Problem to solve: Your answer must be the line holding "Expand the CREATE IN COMPARTMENT selector" followed by every later line through the end of the entries, exactly as written.
- - - - -
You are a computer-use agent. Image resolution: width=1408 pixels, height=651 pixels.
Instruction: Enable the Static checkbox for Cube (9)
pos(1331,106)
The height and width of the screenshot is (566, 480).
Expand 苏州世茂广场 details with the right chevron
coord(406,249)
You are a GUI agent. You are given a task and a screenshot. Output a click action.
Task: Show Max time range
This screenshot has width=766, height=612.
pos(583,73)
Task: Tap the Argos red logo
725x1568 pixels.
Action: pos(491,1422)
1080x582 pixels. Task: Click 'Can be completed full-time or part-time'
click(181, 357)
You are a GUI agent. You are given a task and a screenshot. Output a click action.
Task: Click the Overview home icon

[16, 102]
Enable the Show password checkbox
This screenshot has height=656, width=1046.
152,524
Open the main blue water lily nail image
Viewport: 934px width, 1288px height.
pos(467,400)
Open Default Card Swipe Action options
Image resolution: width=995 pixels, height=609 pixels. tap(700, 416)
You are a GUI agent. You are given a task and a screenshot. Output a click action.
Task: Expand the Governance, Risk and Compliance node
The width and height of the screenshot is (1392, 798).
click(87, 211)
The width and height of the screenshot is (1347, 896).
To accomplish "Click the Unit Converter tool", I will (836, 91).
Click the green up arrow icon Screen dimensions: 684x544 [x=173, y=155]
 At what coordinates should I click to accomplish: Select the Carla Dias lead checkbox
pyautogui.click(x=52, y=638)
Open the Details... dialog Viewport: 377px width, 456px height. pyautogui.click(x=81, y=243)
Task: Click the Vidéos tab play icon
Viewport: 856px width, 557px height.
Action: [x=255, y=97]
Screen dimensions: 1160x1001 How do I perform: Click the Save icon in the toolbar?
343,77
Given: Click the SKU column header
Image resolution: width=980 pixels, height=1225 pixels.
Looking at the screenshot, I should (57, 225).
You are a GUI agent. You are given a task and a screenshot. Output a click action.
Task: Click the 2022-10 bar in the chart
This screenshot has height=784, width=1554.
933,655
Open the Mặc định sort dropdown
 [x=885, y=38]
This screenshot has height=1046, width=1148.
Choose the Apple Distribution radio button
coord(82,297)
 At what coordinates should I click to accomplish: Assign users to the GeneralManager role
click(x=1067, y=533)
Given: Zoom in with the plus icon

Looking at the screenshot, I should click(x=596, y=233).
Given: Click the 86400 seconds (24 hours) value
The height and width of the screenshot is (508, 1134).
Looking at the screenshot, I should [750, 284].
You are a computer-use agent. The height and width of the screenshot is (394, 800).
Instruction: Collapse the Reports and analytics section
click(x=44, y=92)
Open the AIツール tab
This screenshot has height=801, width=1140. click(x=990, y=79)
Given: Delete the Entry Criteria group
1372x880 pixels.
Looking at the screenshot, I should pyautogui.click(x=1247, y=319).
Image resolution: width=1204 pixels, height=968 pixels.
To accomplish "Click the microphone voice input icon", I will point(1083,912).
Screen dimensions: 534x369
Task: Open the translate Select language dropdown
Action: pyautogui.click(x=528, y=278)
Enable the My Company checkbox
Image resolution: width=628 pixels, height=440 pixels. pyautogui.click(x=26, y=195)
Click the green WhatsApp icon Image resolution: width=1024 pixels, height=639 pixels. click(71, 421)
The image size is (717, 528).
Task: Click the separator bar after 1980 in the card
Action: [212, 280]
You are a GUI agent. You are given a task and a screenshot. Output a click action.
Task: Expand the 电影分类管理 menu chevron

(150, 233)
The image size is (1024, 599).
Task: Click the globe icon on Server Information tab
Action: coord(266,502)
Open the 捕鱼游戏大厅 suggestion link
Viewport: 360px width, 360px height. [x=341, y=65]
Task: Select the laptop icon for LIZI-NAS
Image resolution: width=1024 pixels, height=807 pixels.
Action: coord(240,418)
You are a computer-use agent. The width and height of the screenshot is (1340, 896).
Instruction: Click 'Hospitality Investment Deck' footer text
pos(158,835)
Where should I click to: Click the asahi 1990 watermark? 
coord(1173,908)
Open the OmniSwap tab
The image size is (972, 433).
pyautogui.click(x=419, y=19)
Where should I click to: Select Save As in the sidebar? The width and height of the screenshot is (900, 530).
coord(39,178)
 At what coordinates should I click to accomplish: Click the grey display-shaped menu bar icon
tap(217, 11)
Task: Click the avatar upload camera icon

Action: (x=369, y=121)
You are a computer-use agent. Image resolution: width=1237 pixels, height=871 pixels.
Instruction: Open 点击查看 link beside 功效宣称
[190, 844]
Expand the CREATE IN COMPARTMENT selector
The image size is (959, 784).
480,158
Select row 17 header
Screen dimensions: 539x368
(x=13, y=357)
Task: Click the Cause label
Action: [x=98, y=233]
- - - - -
Answer space:
Expand the CREATE IN COMPARTMENT selector
The image size is (959, 784).
480,158
Select row 17 header
Screen dimensions: 539x368
(x=13, y=357)
Task: Click the Cause label
Action: [x=98, y=233]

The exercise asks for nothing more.